Summary: “You know I’ll always save you from drowning.” “You always do. You always keep my head above water.”
Key Words: Mulder/Scully UST
Disclaimer: I didn’t make this.
Notes: Thanks to my beta, Lib, who has done a fabulous job, as always 🙂
“This must be underwater love,
the way I feel it slipping all over me…
…it is so deep,
so beautifully liquid”
–Smoke City, ‘Underwater Love’
Scully can’t concentrate. There’s a stack of blank reports in front of her, but she can’t force herself to move. She’s been sitting here for an hour without so much as picking up a pen, and the reports are due on Kersh’s desk by lunchtime. There’s no way in hell she’ll be finished by then.
There are too many ringing telephones, hurried footsteps and creaking chairs. People are slurping coffee, passing notes, clacking keys and blowing their noses. Women with raised eyebrows and sharp whispers are gathered around the water cooler. Two men are walking past, jabbering about a ‘hot babe’
one of them is about to screw over. Scully doesn’t think she can last another day.
Her head’s been clogged since she woke up this morning, half an hour late. She popped two aspirins in a cab on the way to work, dry-swallowing them whilst ignoring the driver’s suspicious glance. Let him think whatever he wants. In fact, let them all think whatever they want. She plans to tell Kersh exactly where he can stick his reports.
There’s pressure in her sinuses, her temples and her inner ear. She feels as though she’s dived from a high board into a bottomless pool, but instead of rising to the surface she’s sinking deeper, the pressure building. Eventually her head will explode.
She rubs her eyes and her fingertips come away slightly sticky, like they’ve been dipped in raw egg. How many tissues has she used today? She’s lost count. There was a whole box on her desk this morning. Now, crumbling a sodden handful into the wastebasket, she realises they’re all gone.
Mulder’s box, sitting beside his elbow, is of no use to her. Even if she wasn’t currently on non-speaking terms with him, she wouldn’t ask. Getting tissues from Mulder would be a display of weakness, and she’d rather tough it out than face his gentle concern and delicate touches. She hates being treated like she’s marked “fragile”. She isn’t breakable.
She stands slowly, intent on heading to the ladies’ room, when Mulder abruptly stops typing and gets up.He doesn’t catch her sigh of relief as he heads for the coffee maker.
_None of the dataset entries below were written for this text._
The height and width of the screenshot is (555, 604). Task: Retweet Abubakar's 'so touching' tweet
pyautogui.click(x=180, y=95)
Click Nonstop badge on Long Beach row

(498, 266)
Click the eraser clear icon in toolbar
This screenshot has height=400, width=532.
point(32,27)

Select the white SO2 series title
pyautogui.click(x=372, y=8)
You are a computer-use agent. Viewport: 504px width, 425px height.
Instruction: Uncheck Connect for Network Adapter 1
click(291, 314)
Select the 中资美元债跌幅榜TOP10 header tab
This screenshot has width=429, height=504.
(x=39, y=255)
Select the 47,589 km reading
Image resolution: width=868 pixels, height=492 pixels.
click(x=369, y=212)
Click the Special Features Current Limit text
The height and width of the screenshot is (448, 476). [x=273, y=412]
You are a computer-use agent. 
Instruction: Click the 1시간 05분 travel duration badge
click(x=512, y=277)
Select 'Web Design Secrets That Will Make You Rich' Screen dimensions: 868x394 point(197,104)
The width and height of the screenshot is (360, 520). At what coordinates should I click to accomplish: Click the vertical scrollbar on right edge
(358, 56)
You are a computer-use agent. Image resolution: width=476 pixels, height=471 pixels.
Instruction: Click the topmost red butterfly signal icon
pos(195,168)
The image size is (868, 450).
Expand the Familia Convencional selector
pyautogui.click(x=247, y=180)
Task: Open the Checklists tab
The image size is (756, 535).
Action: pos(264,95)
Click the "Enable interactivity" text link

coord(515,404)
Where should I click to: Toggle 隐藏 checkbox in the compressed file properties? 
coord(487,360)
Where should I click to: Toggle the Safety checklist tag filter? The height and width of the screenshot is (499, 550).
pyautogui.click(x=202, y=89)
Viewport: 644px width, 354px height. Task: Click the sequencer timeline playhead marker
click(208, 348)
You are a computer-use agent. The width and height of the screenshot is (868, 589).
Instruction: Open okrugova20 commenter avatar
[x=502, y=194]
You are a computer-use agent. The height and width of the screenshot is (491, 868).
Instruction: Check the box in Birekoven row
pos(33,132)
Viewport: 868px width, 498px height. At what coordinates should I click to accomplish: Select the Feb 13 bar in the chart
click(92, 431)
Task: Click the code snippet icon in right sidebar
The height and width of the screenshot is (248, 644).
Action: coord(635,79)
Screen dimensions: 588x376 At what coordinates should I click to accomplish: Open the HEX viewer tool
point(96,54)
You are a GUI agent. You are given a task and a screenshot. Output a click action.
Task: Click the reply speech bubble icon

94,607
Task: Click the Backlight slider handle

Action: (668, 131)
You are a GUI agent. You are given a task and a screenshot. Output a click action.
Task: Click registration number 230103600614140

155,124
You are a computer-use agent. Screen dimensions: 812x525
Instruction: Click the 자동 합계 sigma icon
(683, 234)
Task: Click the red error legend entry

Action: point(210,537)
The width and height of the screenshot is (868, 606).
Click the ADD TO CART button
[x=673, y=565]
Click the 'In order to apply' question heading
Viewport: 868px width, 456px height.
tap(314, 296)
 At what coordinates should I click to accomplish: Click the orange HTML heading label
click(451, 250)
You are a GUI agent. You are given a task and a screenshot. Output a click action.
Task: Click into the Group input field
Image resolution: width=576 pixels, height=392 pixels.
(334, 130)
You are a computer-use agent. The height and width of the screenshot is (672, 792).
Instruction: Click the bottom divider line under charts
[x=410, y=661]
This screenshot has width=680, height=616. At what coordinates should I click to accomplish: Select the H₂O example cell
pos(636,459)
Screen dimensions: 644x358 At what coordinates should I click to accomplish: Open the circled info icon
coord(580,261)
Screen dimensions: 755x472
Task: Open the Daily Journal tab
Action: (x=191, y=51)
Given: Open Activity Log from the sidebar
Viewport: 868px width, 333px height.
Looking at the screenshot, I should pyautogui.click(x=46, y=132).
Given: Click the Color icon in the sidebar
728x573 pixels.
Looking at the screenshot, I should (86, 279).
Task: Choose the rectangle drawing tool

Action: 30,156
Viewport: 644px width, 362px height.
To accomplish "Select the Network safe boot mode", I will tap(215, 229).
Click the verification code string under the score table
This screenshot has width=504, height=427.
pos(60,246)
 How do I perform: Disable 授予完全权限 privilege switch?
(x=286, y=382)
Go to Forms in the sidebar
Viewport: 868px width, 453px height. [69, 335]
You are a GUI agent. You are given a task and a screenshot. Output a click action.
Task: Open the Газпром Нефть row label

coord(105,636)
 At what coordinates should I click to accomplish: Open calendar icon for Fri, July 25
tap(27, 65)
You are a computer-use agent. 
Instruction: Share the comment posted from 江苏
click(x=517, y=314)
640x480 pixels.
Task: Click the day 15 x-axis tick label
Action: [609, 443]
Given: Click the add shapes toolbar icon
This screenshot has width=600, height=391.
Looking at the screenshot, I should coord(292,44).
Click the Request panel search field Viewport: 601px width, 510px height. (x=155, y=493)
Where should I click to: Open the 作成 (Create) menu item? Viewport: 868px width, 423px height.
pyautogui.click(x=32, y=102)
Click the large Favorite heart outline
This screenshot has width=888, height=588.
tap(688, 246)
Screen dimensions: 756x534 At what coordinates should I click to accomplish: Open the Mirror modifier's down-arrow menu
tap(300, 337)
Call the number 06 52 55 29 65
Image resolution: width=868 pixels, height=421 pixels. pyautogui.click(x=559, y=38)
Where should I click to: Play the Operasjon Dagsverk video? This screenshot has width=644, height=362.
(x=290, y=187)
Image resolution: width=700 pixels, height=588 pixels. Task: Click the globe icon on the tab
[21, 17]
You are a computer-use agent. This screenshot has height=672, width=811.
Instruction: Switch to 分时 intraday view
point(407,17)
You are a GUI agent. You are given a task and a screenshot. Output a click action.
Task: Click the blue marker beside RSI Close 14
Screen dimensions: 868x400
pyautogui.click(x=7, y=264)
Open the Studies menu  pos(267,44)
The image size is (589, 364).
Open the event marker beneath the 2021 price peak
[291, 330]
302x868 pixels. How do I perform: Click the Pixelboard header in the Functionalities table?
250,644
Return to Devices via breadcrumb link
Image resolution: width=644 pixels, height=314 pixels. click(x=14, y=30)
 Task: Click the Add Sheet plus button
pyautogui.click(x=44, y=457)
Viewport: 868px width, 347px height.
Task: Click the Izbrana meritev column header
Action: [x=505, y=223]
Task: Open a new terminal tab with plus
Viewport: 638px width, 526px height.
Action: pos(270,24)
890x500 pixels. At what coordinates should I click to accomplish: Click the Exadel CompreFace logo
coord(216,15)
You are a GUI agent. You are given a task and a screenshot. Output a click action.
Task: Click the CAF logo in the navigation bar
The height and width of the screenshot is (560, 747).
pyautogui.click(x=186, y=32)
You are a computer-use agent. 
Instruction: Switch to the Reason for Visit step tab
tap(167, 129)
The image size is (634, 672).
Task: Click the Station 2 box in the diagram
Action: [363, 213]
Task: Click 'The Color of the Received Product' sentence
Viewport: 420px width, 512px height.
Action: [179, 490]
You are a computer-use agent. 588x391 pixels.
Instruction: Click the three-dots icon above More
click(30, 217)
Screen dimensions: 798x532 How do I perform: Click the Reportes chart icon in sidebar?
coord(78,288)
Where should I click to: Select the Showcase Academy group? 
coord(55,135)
His desk is only three feet away, but Scully feels every inch. It’s like she’s walking a thousand miles underwater, the currents pressing down on every side. Her nerves are screaming by the time she reaches the tissue box, and when she reaches to pick it up…
“Mulder,” she says, trying to keep her voice steady. She doesn’t meet his gaze. Please don’t let him notice, she thinks feverishly, but knows there isn’t much hope. “I was just, um, coming to ask if you’ve finished your report.” Her whole face feels like it’s melting off her skull, and maybe it is. She prays that he doesn’t notice.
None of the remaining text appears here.